Even as Torres and the Yankees agreed to a $6.25 million deal on Tuesday, avoiding arbitration, the infielder’s thoughts seemed to be elsewhere. Elizabeth gave birth Sunday following 24 hours of labor, and Torres stayed in the hospital overnight before returning home on Monday, trading places with his mother.
He stole a decent night’s sleep, whacked batting-practice fastballs into the gaps and signed autographs down the left-field line, but he discovered no automatic switch back into ballplayer mode. By the sixth inning, when Torres was tagged out at second base attempting to stretch an RBI single, he was relieved to race back to his locker for a digital check-in where it counts.
“It’s hard. During the game, I was worrying about the baby, if everything is all right,” said Torres, who swiftly learned that the eat-sleep-cry cycle was under control. “I don’t know; it’s my first child. I’m just really happy.”
It’s a season of renewal for Torres, whose hearty big league résumé prompts a double-take at a reference page advertising his age as 25. Surely, Torres has been around too long for that to be true -- yet it is. He still has plenty more tomorrows in store, despite a down 2021 campaign in which he batted .259/.331/.366 with nine homers and 51 RBIs over 127 games, losing his shortstop position in September.

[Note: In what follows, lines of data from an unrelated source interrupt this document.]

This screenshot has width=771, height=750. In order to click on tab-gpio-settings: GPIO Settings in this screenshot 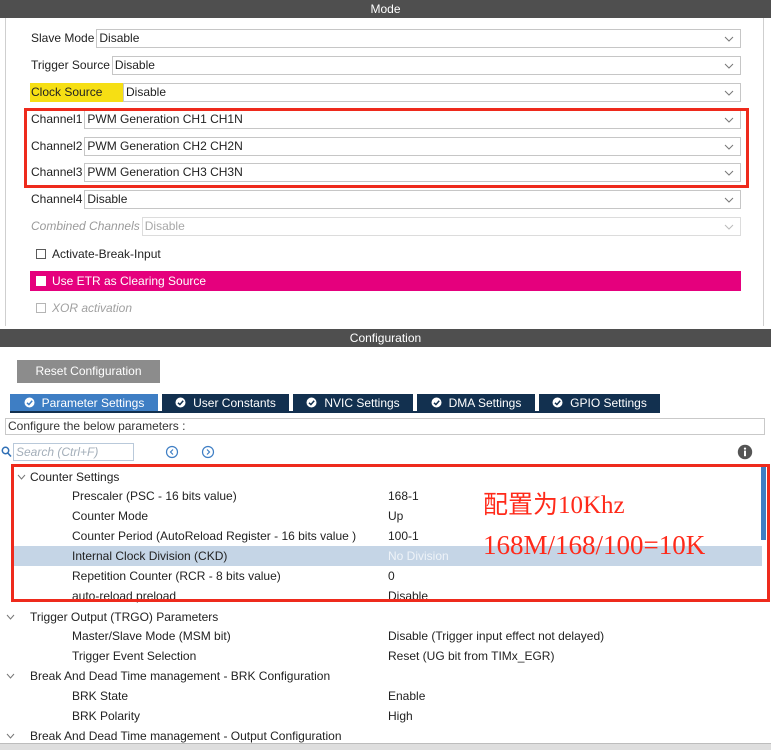, I will do `click(600, 402)`.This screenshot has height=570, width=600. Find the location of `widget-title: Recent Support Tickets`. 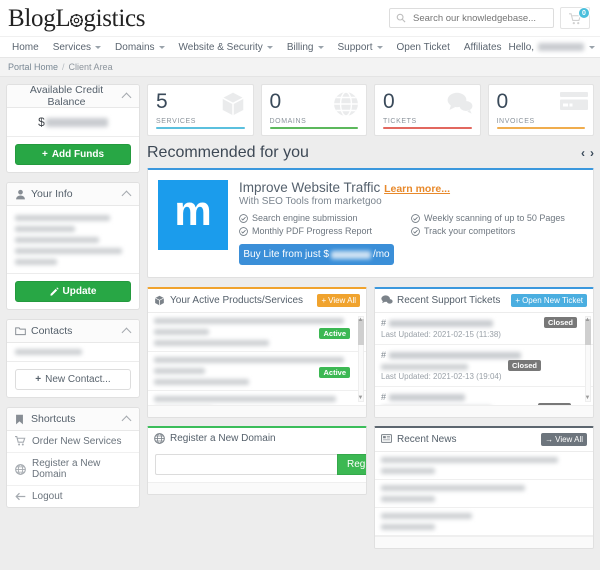

widget-title: Recent Support Tickets is located at coordinates (449, 300).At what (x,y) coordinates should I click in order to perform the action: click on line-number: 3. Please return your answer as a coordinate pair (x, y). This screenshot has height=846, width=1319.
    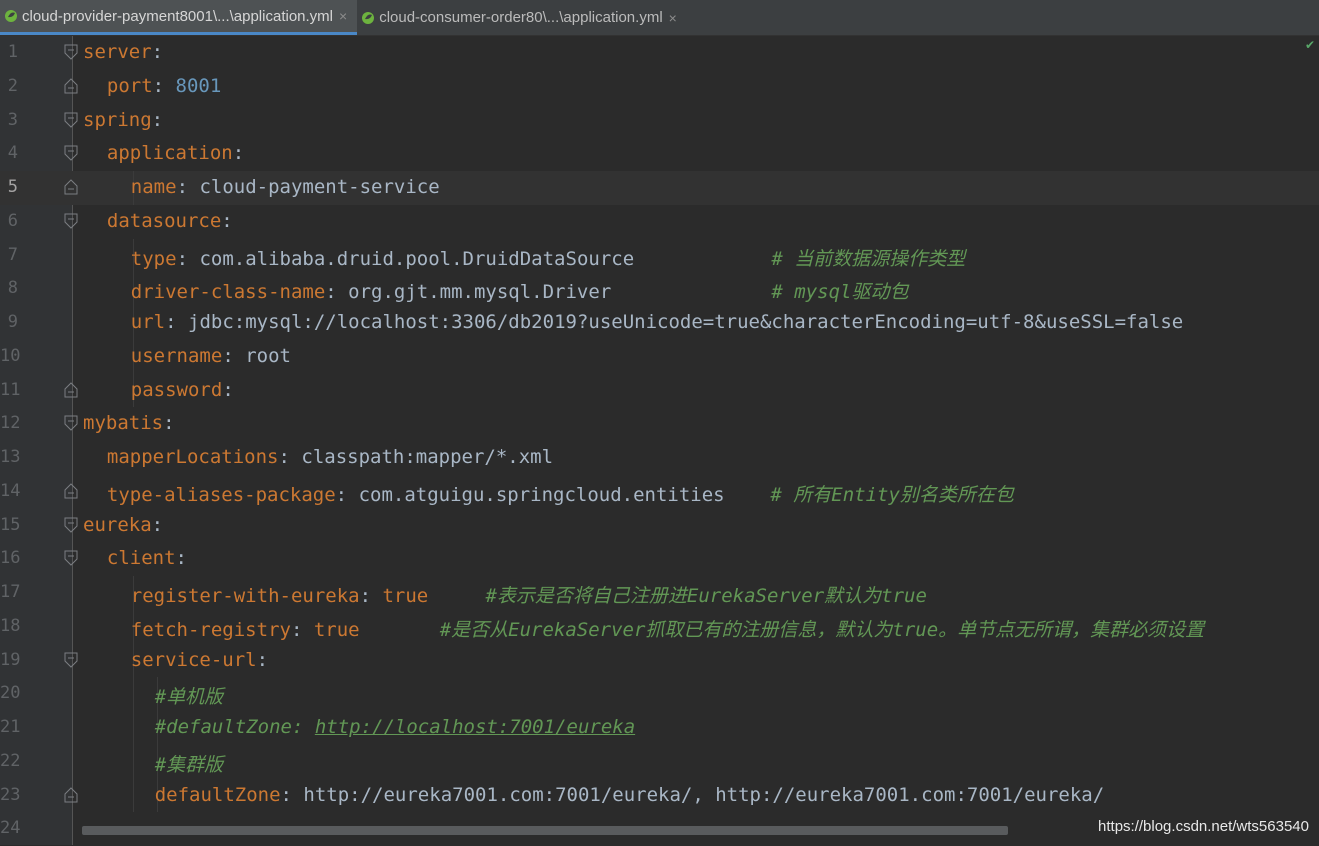
    Looking at the image, I should click on (12, 120).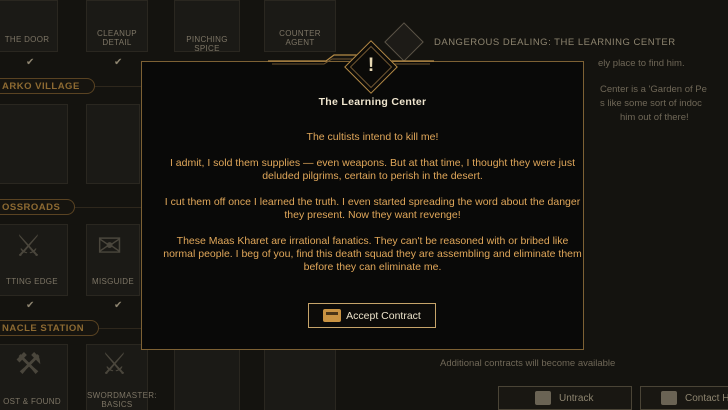 This screenshot has height=410, width=728. I want to click on exclamation-icon: !, so click(371, 66).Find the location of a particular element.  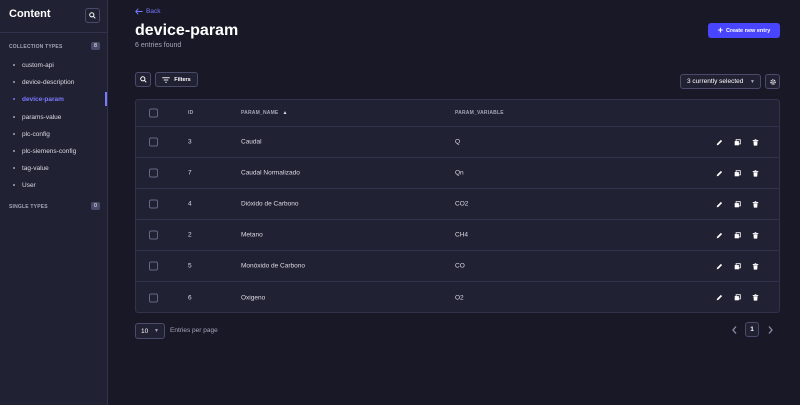

chevron-left-icon is located at coordinates (734, 330).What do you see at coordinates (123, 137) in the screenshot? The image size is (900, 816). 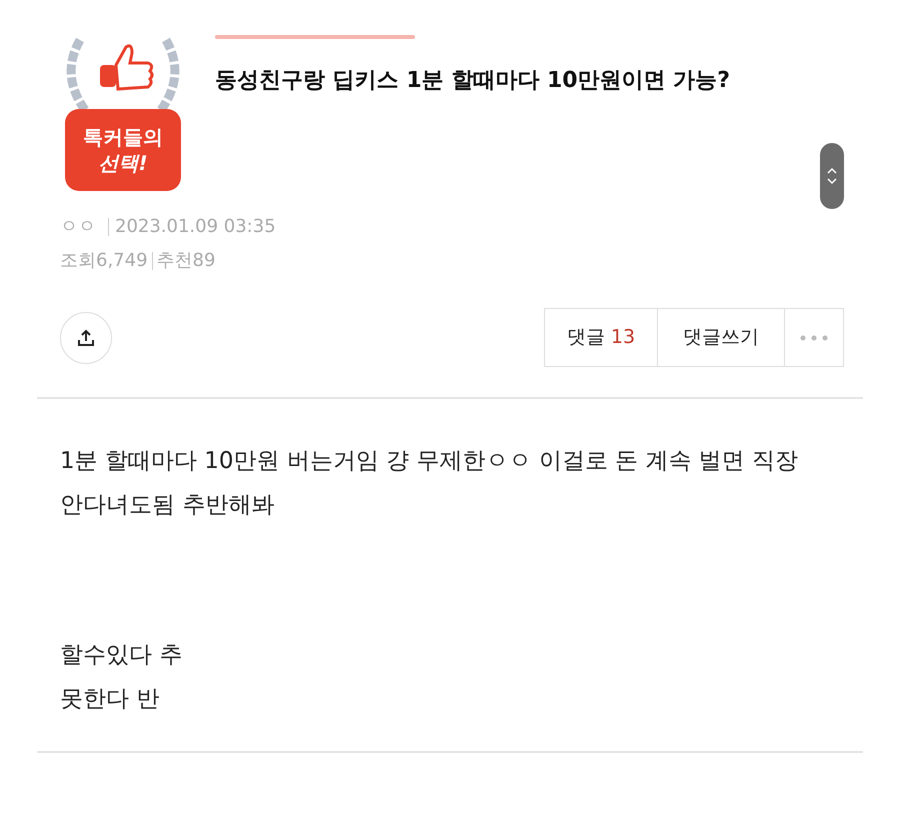 I see `badge-label: 톡커들의` at bounding box center [123, 137].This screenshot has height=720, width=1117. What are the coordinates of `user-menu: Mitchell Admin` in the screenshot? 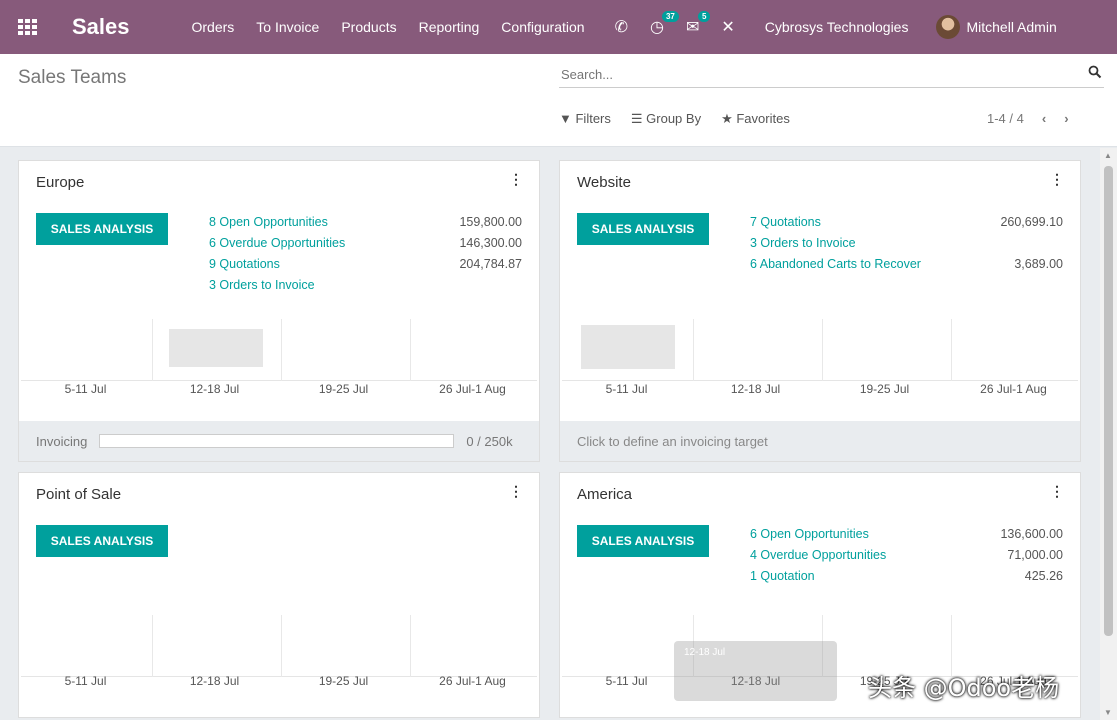 It's located at (1011, 27).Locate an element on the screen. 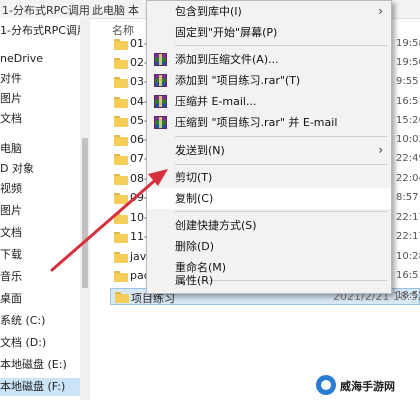  watermark: 威海手游网 is located at coordinates (366, 385).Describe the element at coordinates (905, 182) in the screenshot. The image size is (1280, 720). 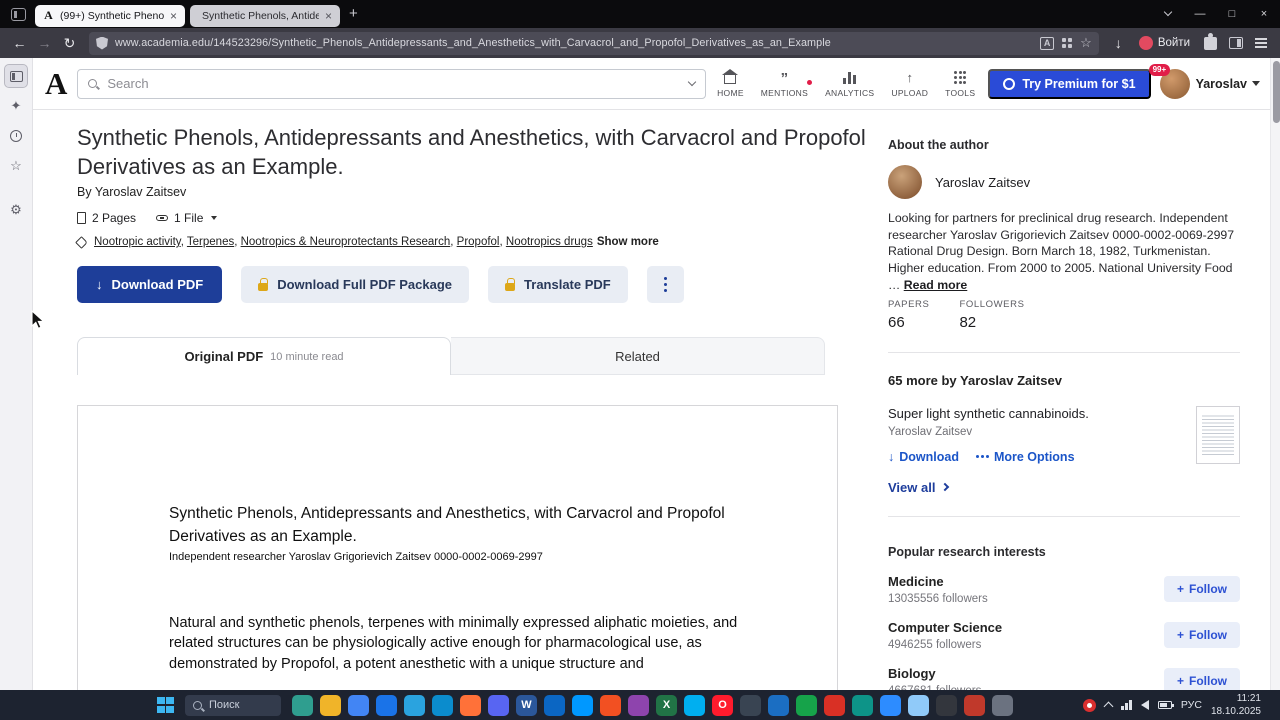
I see `author-avatar` at that location.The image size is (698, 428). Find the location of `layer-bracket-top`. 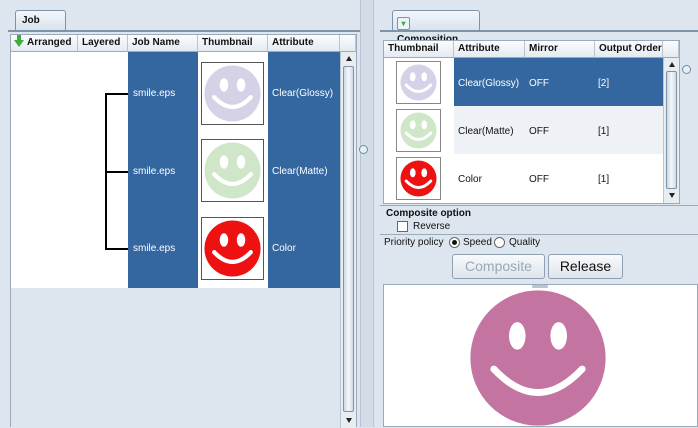

layer-bracket-top is located at coordinates (116, 94).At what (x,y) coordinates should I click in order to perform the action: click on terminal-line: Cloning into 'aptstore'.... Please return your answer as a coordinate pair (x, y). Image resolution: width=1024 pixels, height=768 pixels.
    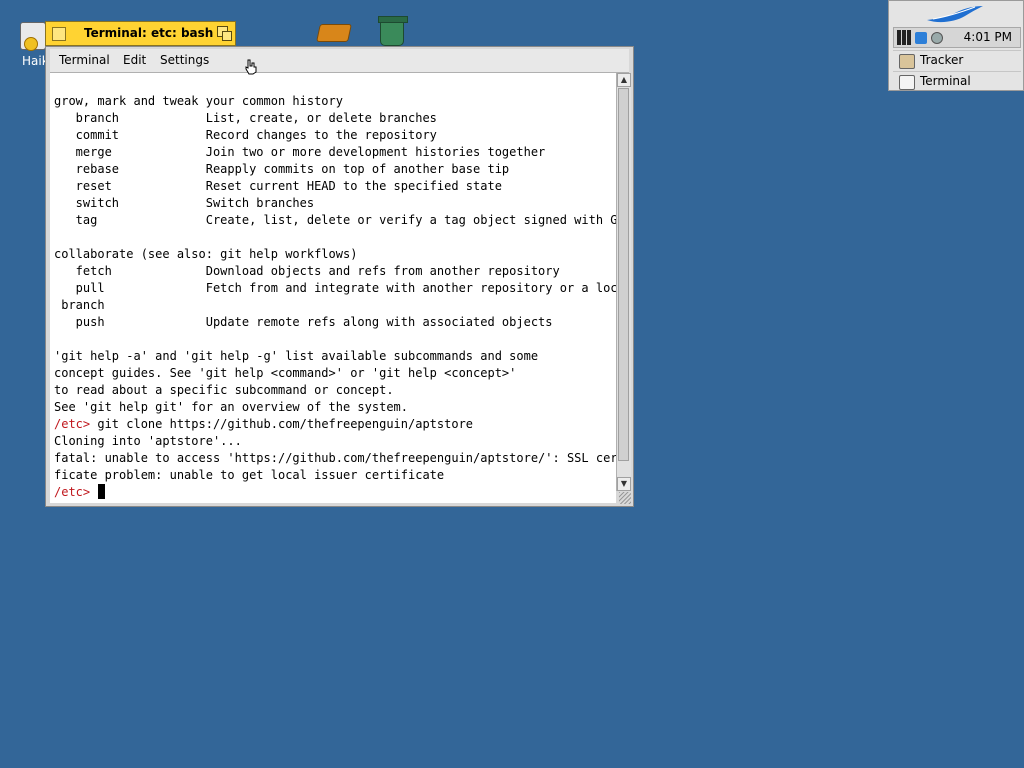
    Looking at the image, I should click on (148, 441).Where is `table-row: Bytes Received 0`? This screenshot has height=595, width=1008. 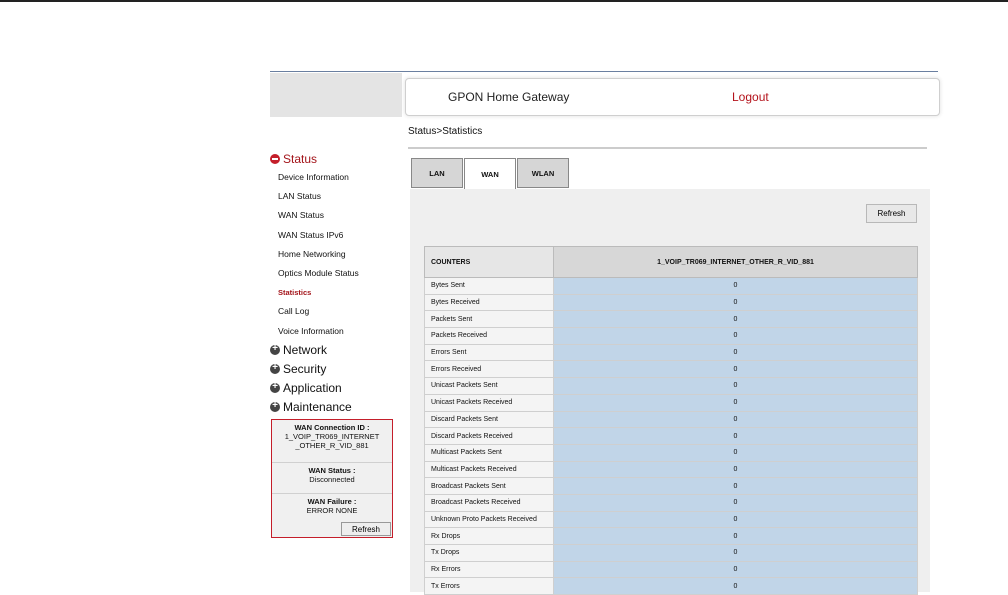
table-row: Bytes Received 0 is located at coordinates (671, 302).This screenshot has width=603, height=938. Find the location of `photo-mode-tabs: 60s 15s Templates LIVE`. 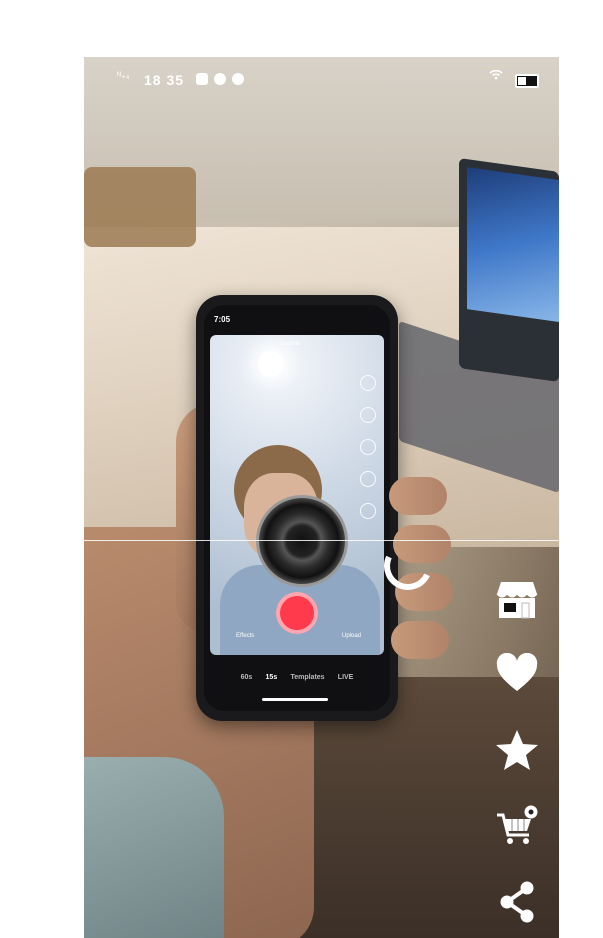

Like a Punxsutawney mayor rapping on a groundhog’s cage, the Yankees are eager to coax the 2019 version of Torres to emerge -- the one who slugged 38 homers and single-handedly tortured Gary Thorne, the beleaguered Orioles broadcaster who wondered aloud why his assigned team continued to pitch to a modern-day Babe Ruth. Maybe the Yankees still can; maybe fatherhood unlocks that door.
“He’s a young man; hopefully we’re all maturing and growing, no matter where we are,” manager Aaron Boone said. “It’s a young man that’s been through a lot already at the big league level; a couple of All-Star Games, has had a ton of success, postseason success, has had his struggles and faced adversity.
“The key for putting it in the context of a ballplayer is, you’ve got to learn from those things and grow from that. If you want to be great in this game, you’ve got to handle that adversity along the way. Becoming a father, that’s a monumental time in your life. Hopefully that’s a great thing for him and Elizabeth.”
Torres recalled how his teammate Miguel Andújar used to talk about bad days at the plate during his first year of fatherhood, recalling that Andújar would refer to every hitless afternoon as some version of taking food out of his child’s mouth. It was a tongue-in-cheek quip, probably repeated a few times too many, but Torres now feels he can relate.
His on-field performance is inextricably tied to providing for a young family, especially Ethan who has a lifetime of wonder ahead, and so Torres says that he intends to be great at his job. As he put it, every player wants to hit 30 or 40 homers -- of course, that would be wonderful. Right now, Torres sets his goal as being consistent, believing that the rest will fall into place.
“When I come to the ballpark, I’m trying to be focused, separate those moments and just pay attention for three hours in the game,” Torres said. “Just be aware.”